* Jobs
**1.** Reproduce the Financial Peace University post word for word, in full.
**2.** Return every line of the entries that contains the string "Miss", matching case exactly.

* Source extract
--------------------------------------------------

FPU: I Get to See What All the Fuss Is About!

Tomorrow I am starting a 9-week commitment to help my church administer Dave Ramsey’s Financial Peace University class – having never gone through the course myself!  My role is as a “table host” so I’m not actually the coordinator (thank goodness!) and as I’ve been a fan of DR’s for some time (as a radio personality, not so much as a financial advisor) and am very familiar with his philosophy so I think I’ll be able to get through it all right.


You might remember that last year I began to get involved with the financial care ministry at my church, which involved one-on-one coaching.  Well, their program is constantly evolving and the best way to be involved at the moment is to be a table host for FPU and hope that some more coaching opportunities come up through or after the course.


Anyway, I guess it’s a bit strange that I know so much about DR’s program and teaching from listening to his daily podcast for about a year and a half now but I’ve never actually experienced the product his whole business is based on.  But now that oversight will be corrected and I’ll get to see his famous DVDs.


As for the fact that we are not following Dave’s plan – nor do I think it’s the be all and end all of financial plans for many people – I’ve made that clear to the people in charge of the course and they are perfectly okay with me participating.  They are promoting DR’s baby steps but aren’t as rigid in their application as DR is, which I find reasonable.  I think the baby steps alone are okay, actually, although I would blur the lines between them a bit (don’t leave that workplace retirement match on the table!) and wouldn’t carry them out exactly the same way (debt avalanche and his investing advice generally).  So I’m pretty comfortable with helping the class members along with Dave’s program – that’s what they’re coming for, after all.


One funny thing about the course is that as of last week there were 28 registrants and 11 table hosts!  That is a much higher ratio of hosts to participants than I was expecting, but there is a good chance there will be last-minute registrations.  If we don’t add too many more tables, there will be two hosts per table.  We’re going to keep the same tables as much as possible throughout the whole course so I have to give some though to which host I want to be paired with.  I haven’t met them yet so I’m not sure, but I’m guessing I might be the youngest/least experienced table host.

--------------------------------------------------

* Material for the task
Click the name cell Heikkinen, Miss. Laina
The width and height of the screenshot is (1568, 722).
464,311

--------------------------------------------------

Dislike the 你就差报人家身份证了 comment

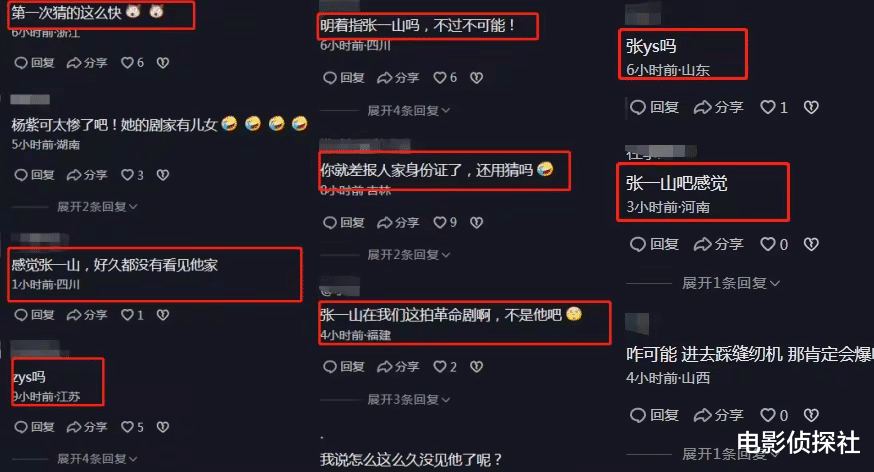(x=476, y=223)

--------------------------------------------------

* In response
**1.**
FPU: I Get to See What All the Fuss Is About!

Tomorrow I am starting a 9-week commitment to help my church administer Dave Ramsey’s Financial Peace University class – having never gone through the course myself!  My role is as a “table host” so I’m not actually the coordinator (thank goodness!) and as I’ve been a fan of DR’s for some time (as a radio personality, not so much as a financial advisor) and am very familiar with his philosophy so I think I’ll be able to get through it all right.


You might remember that last year I began to get involved with the financial care ministry at my church, which involved one-on-one coaching.  Well, their program is constantly evolving and the best way to be involved at the moment is to be a table host for FPU and hope that some more coaching opportunities come up through or after the course.


Anyway, I guess it’s a bit strange that I know so much about DR’s program and teaching from listening to his daily podcast for about a year and a half now but I’ve never actually experienced the product his whole business is based on.  But now that oversight will be corrected and I’ll get to see his famous DVDs.


As for the fact that we are not following Dave’s plan – nor do I think it’s the be all and end all of financial plans for many people – I’ve made that clear to the people in charge of the course and they are perfectly okay with me participating.  They are promoting DR’s baby steps but aren’t as rigid in their application as DR is, which I find reasonable.  I think the baby steps alone are okay, actually, although I would blur the lines between them a bit (don’t leave that workplace retirement match on the table!) and wouldn’t carry them out exactly the same way (debt avalanche and his investing advice generally).  So I’m pretty comfortable with helping the class members along with Dave’s program – that’s what they’re coming for, after all.


One funny thing about the course is that as of last week there were 28 registrants and 11 table hosts!  That is a much higher ratio of hosts to participants than I was expecting, but there is a good chance there will be last-minute registrations.  If we don’t add too many more tables, there will be two hosts per table.  We’re going to keep the same tables as much as possible throughout the whole course so I have to give some though to which host I want to be paired with.  I haven’t met them yet so I’m not sure, but I’m guessing I might be the youngest/least experienced table host.

**2.**
Click the name cell Heikkinen, Miss. Laina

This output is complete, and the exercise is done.